Exercise objective
Present every line of the records below as a Markdown table with the columns "Row" and "Line," numbering the rows in order and leaving out any blank lines.

Extracted data entries:
——

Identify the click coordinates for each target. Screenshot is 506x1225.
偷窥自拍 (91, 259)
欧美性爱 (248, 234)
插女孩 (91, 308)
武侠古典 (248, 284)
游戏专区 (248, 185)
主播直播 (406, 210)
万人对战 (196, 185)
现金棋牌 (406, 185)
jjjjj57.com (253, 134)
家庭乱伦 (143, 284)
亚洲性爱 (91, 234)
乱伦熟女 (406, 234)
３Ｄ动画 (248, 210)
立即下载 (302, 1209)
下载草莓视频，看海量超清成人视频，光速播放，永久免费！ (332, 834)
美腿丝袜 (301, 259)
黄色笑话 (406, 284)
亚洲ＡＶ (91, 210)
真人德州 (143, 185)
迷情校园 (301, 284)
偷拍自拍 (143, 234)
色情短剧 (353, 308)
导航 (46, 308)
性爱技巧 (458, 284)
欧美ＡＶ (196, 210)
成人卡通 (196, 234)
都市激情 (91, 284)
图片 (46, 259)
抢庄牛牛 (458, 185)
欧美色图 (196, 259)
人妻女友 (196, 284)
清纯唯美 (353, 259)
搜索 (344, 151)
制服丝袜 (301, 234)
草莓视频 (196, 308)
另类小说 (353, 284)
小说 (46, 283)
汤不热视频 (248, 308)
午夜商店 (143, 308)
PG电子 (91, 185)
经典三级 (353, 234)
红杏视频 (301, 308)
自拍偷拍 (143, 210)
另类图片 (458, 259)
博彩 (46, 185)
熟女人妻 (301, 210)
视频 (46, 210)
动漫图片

——

Worked solution
| Row | Line |
|---|---|
| 1 | Identify the click coordinates for each target. Screenshot is 506x1225. |
| 2 | 偷窥自拍 (91, 259) |
| 3 | 欧美性爱 (248, 234) |
| 4 | 插女孩 (91, 308) |
| 5 | 武侠古典 (248, 284) |
| 6 | 游戏专区 (248, 185) |
| 7 | 主播直播 (406, 210) |
| 8 | 万人对战 (196, 185) |
| 9 | 现金棋牌 (406, 185) |
| 10 | jjjjj57.com (253, 134) |
| 11 | 家庭乱伦 (143, 284) |
| 12 | 亚洲性爱 (91, 234) |
| 13 | 乱伦熟女 (406, 234) |
| 14 | ３Ｄ动画 (248, 210) |
| 15 | 立即下载 (302, 1209) |
| 16 | 下载草莓视频，看海量超清成人视频，光速播放，永久免费！ (332, 834) |
| 17 | 美腿丝袜 (301, 259) |
| 18 | 黄色笑话 (406, 284) |
| 19 | 亚洲ＡＶ (91, 210) |
| 20 | 真人德州 (143, 185) |
| 21 | 迷情校园 (301, 284) |
| 22 | 偷拍自拍 (143, 234) |
| 23 | 色情短剧 (353, 308) |
| 24 | 导航 (46, 308) |
| 25 | 性爱技巧 (458, 284) |
| 26 | 欧美ＡＶ (196, 210) |
| 27 | 成人卡通 (196, 234) |
| 28 | 都市激情 (91, 284) |
| 29 | 图片 (46, 259) |
| 30 | 抢庄牛牛 (458, 185) |
| 31 | 欧美色图 (196, 259) |
| 32 | 人妻女友 (196, 284) |
| 33 | 清纯唯美 (353, 259) |
| 34 | 搜索 (344, 151) |
| 35 | 制服丝袜 (301, 234) |
| 36 | 草莓视频 (196, 308) |
| 37 | 另类小说 (353, 284) |
| 38 | 小说 (46, 283) |
| 39 | 汤不热视频 (248, 308) |
| 40 | 午夜商店 (143, 308) |
| 41 | PG电子 (91, 185) |
| 42 | 经典三级 (353, 234) |
| 43 | 红杏视频 (301, 308) |
| 44 | 自拍偷拍 (143, 210) |
| 45 | 另类图片 (458, 259) |
| 46 | 博彩 (46, 185) |
| 47 | 熟女人妻 (301, 210) |
| 48 | 视频 (46, 210) |
| 49 | 动漫图片 |